Charles ”Chuck” Booher recently turned 100 years old. He and his wife, Dorothy, ran the Curtin Store for decades. Dorothy’s brother was Harry Holt, who along with Bertha, created Holt International in Creswell. Charles recalled seeing a circus wagon overturn in the 1940s. Provided
COTTAGE GROVE – On Saturday, local man Charles ”Chuck” Booher, now of Yoncalla, celebrated his 100th birthday with a party at the Cottage Grove Community Center.
I had the pleasure of meeting him while researching books on the history of U.S. Highway 99. My interview with Chuck was rich in stories of the early days of U.S. Highway 99 before the I-5 freeway was built.
His maternal grandparents, Charley and Alice Turpin, had settled in the area in 1915. Chuck provided me with wonderful historical information on not only Curtin, but Anlauf and Comstock.

▶ Material
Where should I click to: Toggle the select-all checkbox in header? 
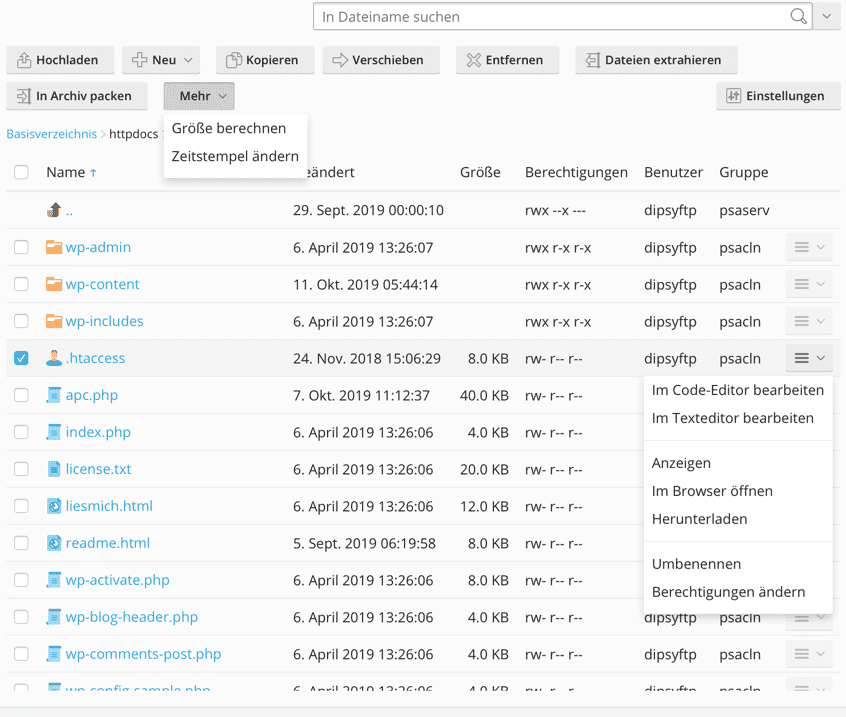21,172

▶ Objectives
• a. Copy the article on Chuck Booher from "I had the pleasure" up to and including "Anlauf and Comstock.".
• b. Write the next part of the article on Chuck Booher, starting after its final sentence.
The material shown after the article on Chuck Booher has no connection to it.

▶ Outputs
• a.
I had the pleasure of meeting him while researching books on the history of U.S. Highway 99. My interview with Chuck was rich in stories of the early days of U.S. Highway 99 before the I-5 freeway was built.
His maternal grandparents, Charley and Alice Turpin, had settled in the area in 1915. Chuck provided me with wonderful historical information on not only Curtin, but Anlauf and Comstock.

• b.
He also had strong connections to his paternal Booher family, who were early settlers in the Yoncalla area.
Chuck raised his family in the neighboring town of Curtin. Chuck’s daughter, Debbie Booher Davis, and her husband, Stan Davis, raised their family in Lorane and are much-loved by many.
Many people will recognize the Boohers as a well-known musical family from the Yoncalla area. The family of Chuck’s son, Mike, and his wife, Delores, formed their own group called ”The Booher Family.” They sang and played old-time fiddle, gospel and country western music. Their lively, foot-stomping music became very popular and they were asked to appear in shows all over Oregon, including Lorane’s Centennial in 1987.
From 1993-98, they toured with their only daughter, Meriwyn, and their three youngest boys, Ben, Brendan and Gabe, performing in Canada and spending five seasons at Silver Dollar City in Branson, Mo.
Brendan toured internationally and played fiddle, guitar and mandolin for the band Asleep at the Wheel, George Strait and Johnny Gimble, among others.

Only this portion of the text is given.